Ludvig Peter Fenger (7 July 1833 - 9 March 1905) was a Danish architect. He was a proponent of the Historicist style, and from 1886 to 1904 he held the title of City Architect in Copenhagen.

Among his works are several churches, the Central Fire Station and Vestre Prison in Copenhagen. He also directed the renovations of Church of Holmen and Christian IV's Stock Exchange.

==Early life and education==
Ludvig Fenger was born on 7 July 1833 in the village of Slots Bjergby outside Slagelse, the son of Peter Andreas Fenger and Louise Augusta Manthey.
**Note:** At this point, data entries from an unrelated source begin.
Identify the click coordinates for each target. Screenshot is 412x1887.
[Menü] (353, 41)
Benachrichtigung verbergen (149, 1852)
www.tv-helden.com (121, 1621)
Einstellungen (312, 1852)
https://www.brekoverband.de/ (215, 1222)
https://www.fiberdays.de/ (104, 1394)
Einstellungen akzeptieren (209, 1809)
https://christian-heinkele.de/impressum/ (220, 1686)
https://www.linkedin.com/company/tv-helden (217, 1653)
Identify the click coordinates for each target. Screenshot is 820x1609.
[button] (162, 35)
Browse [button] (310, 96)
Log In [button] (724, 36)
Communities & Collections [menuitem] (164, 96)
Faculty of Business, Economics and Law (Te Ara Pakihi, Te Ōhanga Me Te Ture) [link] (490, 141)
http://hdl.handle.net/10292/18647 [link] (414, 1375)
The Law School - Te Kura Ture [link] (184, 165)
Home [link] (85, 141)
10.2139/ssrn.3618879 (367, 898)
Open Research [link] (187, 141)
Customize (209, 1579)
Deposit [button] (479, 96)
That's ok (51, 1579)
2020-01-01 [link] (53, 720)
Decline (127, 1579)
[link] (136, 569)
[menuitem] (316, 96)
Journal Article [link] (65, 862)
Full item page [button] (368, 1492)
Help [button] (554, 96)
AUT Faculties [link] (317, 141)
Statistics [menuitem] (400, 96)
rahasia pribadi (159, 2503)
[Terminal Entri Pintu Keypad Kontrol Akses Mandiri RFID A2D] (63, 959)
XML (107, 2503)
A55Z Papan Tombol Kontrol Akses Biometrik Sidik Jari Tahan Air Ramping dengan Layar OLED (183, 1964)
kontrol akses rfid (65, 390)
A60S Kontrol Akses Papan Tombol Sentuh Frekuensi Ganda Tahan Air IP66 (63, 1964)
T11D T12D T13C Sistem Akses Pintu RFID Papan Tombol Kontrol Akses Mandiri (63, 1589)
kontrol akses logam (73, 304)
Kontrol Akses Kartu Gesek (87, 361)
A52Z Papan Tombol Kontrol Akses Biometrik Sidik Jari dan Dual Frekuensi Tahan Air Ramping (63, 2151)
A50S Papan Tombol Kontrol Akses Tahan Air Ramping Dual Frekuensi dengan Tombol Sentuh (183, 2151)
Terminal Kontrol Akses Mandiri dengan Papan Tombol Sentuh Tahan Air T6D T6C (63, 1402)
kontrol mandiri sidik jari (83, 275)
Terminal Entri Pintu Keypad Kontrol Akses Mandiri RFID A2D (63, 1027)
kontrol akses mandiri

His father was the local pastor. His paternal grandfather was the theologian Rasmus Fenger. His maternal grandrfather was the pharmacist and landowner Ludvig Manthey. Fenger graduated from Slagelse Latin School. After that he attended the Royal Danish Academy while also working for architects such as Gottlieb Bindesbøll, Christian Hansen and Ferdinand Meldahl. He won the Academy's Large Gold Medal in 1866 and went on several journeys abroad from 1867 to 1869. He participated in the Second Schleswig War against Germany, was wounded and became a prisoner of war.

==Career==
In 1871 Fenger became a member of the Academy and in 1880 he was made a professor. From 1886 he was a corresponding member of the Royal Institute of British Architects.

In 1885 he entered local politics when he became a member of the Copenhagen City Council (Danish: Borgerrepræsentationen) in Copenhagen, a post he left when he was appointed City Architect the following year.

==Personal life==
Fenger married on 3 July 1872 in the Church of Our Saviour Augusta Theodora Fenger (1839-1914), daughter of vicar Johannes Ferdinand Fenger (1805-61) and Marie Magdalene Boesen (1809-72).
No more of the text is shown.